The longing for less is growing. Not just since Corona. What’s the point of working ourselves to the point of burnout just to create a standard of living that we can’t enjoy anyway due to time constraints? Is downshifting the new way to achieve a better work-life balance?
We already teach our children: work hard in school, and you’ll do well later. The dream of a prestigious job, a house, a garden, and a sailboat stubbornly persist in our minds – and we diligently pass it on. No sooner does the offspring start school than even the most relaxed go into gasps when the child brings home a grade that is not quite so much longed for. But isn’t it worth much more if the offspring enjoys life light-heartedly and hasn’t yet fallen into the performance trap?
And then you have to have time to just sit there and look in front of you. Maybe we should also start downshifting education right away in the course of the sustainability debate. Fewer possessions, more time. Less stress, healthier living. Let’s start with ourselves: Do I want to work until I drop, or can I do less job, more life?
What is downshifting anyway?
Translated, “downshifting” means as much as “switching down”. Downshifters deliberately want to cut back on their professional activities, reduce their working hours or give up management positions. Downshifting as a kind of minimalism at work – in favour of free time, interests or family.
All part-time – and who pays the pension?
The number one bellyache argument for downshifting is probably retirement planning… For collecting money points on the pension account, reduced working hours are an absolute killer. For mothers (more than two-thirds work part-time) – and of course, for all others who already work in reduced working models – it is advisable to make additional private provisions. So for the time being, savings have to be made elsewhere – in lifestyle, if that permits.
How can downshifting work?
1. Downshifting means more than just ‘working less’. The first rule is to prioritize. Be clear about what you want more or less of in your life. So, if you aren’t ready to take up working (and that’s normal), think about planning your working time more effectively or taking a day free just for family or hobbies, playing on the Spinia gambling platform or walking with your dog.
2. Downshifting entails minimalism and sustainability. If we focus on the basics, superfluous things usually fall away. Consume less, throw away less, and live more consciously. We have minimalism tips for beginners to help you do this.

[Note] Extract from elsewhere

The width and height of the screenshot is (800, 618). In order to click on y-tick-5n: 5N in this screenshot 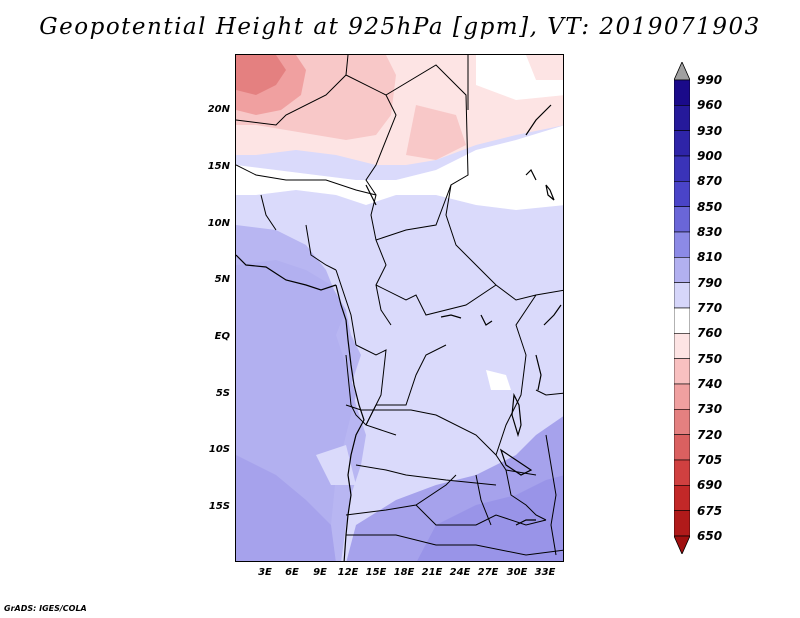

3. Healthy egoism is good for us. The hamster wheel often looks like a career from the inside, but it has the same effect on everyone: it is draining. If you keep your feet still more often and think about yourself, you’ll come up with new ideas, and be more rested and more reflective. The overtime account is not an unofficial medal for superheroism.
4. Try a sabbatical. Special leave, unpaid time off, salary sacrifice, part-time, work credits – many models allow for time off at work. Simply talk to your HR department/boss about what is possible. But please prepare wisely, such a plan is not always met with enthusiasm.
So, there are many ideas on how to combine the concept of downshifting with your everyday life.